Virginia University said:
Both morphological1 and molecular2 studies indicate that cetaceans (whales, dolphins and porpoises) and artiodactyls (even-toed ungulates, which include pigs, hippos, camels and ruminants) form a clade or monophyletic group , that is, they have a common ancestor that is not shared by any other group of mammals. This is counter-intuitive, because it implies that a cow is more closely related to a dolphin or a whale than to a horse, yet it is one of the best examples of congruence between morphological and molecular estimates of mammalian phylogeny

Well, I don't know who to believe.

Virginia study - http://faculty.virginia.edu/bio202/202-2002/Lectures 20202/thewissen et al 1997.pdf

[edit] I do realise the study makes clear the evidence "indicates" a common ancestry, I am not asserting it as a fact.
 
arg-fallbackName="he_who_is_nobody"/>
Re: AronRa's challenge, which are related? Which are created

PhilNEvo said:
Creationists seem to have identified some clades they consider created~

http://creation.com/sparrow-finch-baramin
http://creation.com/a-baraminology-tutorial-with-examples-from-the-grasses-poaceae
http://creation.com/identification-of-species-within-the-cattle-monobaramin-kind
http://creation.com/genetic-diversity-in-dogs
http://creation.com/identification-of-species-within-the-sheep-goat-kind-tsoan-monobaramin

So, what are your thoughts, everyone? :)

They are wrong.
 
arg-fallbackName="Laurens"/>
Re: AronRa's challenge, which are related? Which are created

So all other clades evolved then did they?
 
arg-fallbackName="Squawk"/>
Re: AronRa's challenge, which are related? Which are created

Always amusing to see creationists make actual statements, since it takes about 15 seconds to show the idiocy. But no matter.

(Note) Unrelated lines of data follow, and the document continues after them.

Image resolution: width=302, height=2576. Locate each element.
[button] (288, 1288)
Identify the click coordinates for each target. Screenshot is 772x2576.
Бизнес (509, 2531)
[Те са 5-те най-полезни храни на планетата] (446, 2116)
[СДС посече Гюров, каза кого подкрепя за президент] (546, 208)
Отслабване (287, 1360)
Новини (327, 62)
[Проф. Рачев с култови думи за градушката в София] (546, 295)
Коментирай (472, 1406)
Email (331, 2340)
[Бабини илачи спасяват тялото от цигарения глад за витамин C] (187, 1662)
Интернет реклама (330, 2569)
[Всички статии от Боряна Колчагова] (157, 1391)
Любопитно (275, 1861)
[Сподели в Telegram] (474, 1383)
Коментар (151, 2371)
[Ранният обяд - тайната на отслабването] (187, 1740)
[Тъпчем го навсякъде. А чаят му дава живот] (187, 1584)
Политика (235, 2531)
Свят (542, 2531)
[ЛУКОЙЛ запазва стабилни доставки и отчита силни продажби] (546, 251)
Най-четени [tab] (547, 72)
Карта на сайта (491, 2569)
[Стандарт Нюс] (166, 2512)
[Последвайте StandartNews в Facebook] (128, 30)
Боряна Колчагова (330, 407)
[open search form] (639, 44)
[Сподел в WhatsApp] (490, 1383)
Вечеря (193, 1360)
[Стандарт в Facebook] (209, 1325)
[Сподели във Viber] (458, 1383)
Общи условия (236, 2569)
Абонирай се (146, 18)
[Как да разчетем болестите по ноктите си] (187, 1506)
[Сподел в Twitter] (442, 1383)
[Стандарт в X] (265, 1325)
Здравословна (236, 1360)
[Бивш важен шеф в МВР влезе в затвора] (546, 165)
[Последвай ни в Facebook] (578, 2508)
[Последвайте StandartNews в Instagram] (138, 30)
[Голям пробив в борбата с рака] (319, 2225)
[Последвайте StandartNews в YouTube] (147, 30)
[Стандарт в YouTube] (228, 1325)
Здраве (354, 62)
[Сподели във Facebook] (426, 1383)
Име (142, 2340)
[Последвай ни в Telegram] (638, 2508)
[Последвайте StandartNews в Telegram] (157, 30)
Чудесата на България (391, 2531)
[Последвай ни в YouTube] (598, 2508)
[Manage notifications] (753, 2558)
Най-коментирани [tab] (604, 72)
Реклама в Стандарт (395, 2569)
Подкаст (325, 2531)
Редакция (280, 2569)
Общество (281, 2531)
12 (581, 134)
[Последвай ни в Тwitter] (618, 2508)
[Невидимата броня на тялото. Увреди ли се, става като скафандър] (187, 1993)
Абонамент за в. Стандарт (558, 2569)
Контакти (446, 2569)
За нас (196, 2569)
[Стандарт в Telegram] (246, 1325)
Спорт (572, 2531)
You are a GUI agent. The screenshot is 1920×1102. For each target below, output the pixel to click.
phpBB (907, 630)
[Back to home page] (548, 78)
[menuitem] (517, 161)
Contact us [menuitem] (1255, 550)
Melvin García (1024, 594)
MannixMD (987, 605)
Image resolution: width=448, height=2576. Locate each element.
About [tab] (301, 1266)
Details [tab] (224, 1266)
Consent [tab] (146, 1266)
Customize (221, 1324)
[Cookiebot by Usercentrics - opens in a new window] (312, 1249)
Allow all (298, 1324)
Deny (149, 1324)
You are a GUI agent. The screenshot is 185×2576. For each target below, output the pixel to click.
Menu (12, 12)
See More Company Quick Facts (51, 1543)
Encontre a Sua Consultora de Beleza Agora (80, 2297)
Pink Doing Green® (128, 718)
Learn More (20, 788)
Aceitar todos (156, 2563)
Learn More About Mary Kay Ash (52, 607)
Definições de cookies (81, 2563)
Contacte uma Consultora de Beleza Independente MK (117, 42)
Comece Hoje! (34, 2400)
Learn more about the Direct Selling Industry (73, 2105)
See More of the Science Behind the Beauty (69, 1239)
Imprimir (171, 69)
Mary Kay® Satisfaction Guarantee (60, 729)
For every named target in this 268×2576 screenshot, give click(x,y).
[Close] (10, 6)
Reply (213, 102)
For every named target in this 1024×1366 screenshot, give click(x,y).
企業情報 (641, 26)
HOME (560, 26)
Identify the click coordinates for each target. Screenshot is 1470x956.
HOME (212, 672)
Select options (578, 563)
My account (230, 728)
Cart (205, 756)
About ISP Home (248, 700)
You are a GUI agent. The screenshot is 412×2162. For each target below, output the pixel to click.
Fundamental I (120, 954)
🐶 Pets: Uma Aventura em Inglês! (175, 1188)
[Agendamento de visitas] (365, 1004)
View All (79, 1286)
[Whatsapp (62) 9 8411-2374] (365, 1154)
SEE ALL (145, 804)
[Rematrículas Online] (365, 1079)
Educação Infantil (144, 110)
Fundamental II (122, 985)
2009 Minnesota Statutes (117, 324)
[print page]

One thing that has always puzzled me is why people find it difficult to accept that a cow is more closely related to a whale than a horse. I suppose on the surface I can see how it might be hard to accept since cows and horses are banded together in childhood literature, but I just look to the hippo and manatee. I'd suggest a cow is far similar to either of those two than it is to a horse, and it's not a long leap from either to a whale. It might be, intuitively, more of a leap from a cow to a whale than from a cow to a horse, but if you apply an intermediate to the reasoning (ignoring all evidence), I find it to be reasonably obvious (obvious in a confirmation bias kinda way).